Usage Rights, Music, and Basic Legal

Two areas that new creators struggle in are usage and music. Usage refers to the where and how long the brand can use your content. A usage price for organic on their channels is one price. A usage price for paid ads (Spark/whitelisting) is a higher price. Be clear about term length (30/90/180 days) and platforms (TikTok, IG, YouTube, Meta). For music, use licensed tracks or the platforms libraries; never use a song you don't have rights to. Keep a simple contract that covers scope, revisions, usage, payment schedule, and kill fee. Store approvals and paid receipts. It sounds formal, but it keeps relationships smooth.

How to Improve Fast (30‑, 60‑, 90‑day plan)

The first month should be dedicated to output and clarity. Your task is to make 10 short spec clips in your niche, even if these have nothing to do with the brands your want to work with. Do three different hooks for the same product and see which one makes your friends stay and watch. In month two, fix your weak links maybe your audio is thin, or your backgrounds are cluttered. In the third month, start tracking your actual results; retention, click-throughs, comments. Make sure to save your best performing outputs. Show those wins in your pitches. Sometimes it is the small changes that end up stacking together nicely to give you better rates.

Tools That Simplify the Work

A phone camera + daylight + a cheap tripod is more than enough. A $30 clip-on mic increases quality more than a new lens. Use CapCut or VN for editing, and Premiere if you already know it. For subtitles, Typei is made for short-form: fast auto captioning, on-brand styles, multi-language, and 1080×1920 clean exports that don’t lose resolution when you share on TikTok, Reels, and Shorts. Use Drive or Dropbox to share files. Use Notion or just a standard doc to track briefs, versions, and due dates. Have fun.

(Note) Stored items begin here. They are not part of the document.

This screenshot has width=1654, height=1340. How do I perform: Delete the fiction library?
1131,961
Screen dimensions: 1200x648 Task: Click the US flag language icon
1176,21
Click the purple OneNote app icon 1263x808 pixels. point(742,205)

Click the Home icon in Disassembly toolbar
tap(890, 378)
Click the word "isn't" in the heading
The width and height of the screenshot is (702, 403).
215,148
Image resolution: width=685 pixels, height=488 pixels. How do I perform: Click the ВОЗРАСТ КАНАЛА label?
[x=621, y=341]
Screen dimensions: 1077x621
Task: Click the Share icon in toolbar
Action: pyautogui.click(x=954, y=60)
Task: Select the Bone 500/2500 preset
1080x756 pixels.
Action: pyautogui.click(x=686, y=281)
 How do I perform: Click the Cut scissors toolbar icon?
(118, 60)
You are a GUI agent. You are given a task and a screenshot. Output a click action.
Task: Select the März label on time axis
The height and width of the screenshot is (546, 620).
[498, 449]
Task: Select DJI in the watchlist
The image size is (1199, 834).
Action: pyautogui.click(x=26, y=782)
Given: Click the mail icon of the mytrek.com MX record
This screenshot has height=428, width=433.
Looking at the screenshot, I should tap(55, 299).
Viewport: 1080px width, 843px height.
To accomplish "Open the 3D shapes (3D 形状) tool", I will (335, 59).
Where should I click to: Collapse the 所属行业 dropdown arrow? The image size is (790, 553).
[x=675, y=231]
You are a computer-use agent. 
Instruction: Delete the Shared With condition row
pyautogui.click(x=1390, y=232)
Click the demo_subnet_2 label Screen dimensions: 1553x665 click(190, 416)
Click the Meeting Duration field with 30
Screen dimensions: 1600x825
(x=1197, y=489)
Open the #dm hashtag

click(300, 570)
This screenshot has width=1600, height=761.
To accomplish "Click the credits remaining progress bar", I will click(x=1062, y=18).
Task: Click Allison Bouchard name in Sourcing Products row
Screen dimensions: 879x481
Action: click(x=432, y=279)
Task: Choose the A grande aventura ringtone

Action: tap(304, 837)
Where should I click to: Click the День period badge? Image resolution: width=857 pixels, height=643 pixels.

Pick just one product you love. Write one line about a promise that product delivers. Make a 20‑second demonstration video in front of a window. Add some clear captions. Export clean. Do it again the next day. That's how you create a UGC portfolio that sells; simple, consistent, and honest.

When you're ready to go faster, use Typei to auto‑caption, style, and export your short‑form videos within minutes. Clear words on screen will help brands say “yes,” and it'll help your viewers stay and watch your video until the end. That's all that matters.

FAQs 

Do I need followers to get paid?

No. UGC is paid for the content, not your audience size. Your samples matter most.

How long should UGC be?

15–30 seconds for social. If the brand needs variations, film extra hooks and cut‑downs in the same session.

How many revisions should I allow?

One reasonable round is standard for beginner packages. Add more revisions as a paid add‑on if needed.

What about captions?

Always add them. Most people watch on mute. Captions lift watch time and make the message clear. A fast tool like Typei saves you minutes on every video.

How do I get my first client?

Make five strong spec clips, post them, and pitch five brands you already use. Keep it short, friendly, and specific. Repeat every week.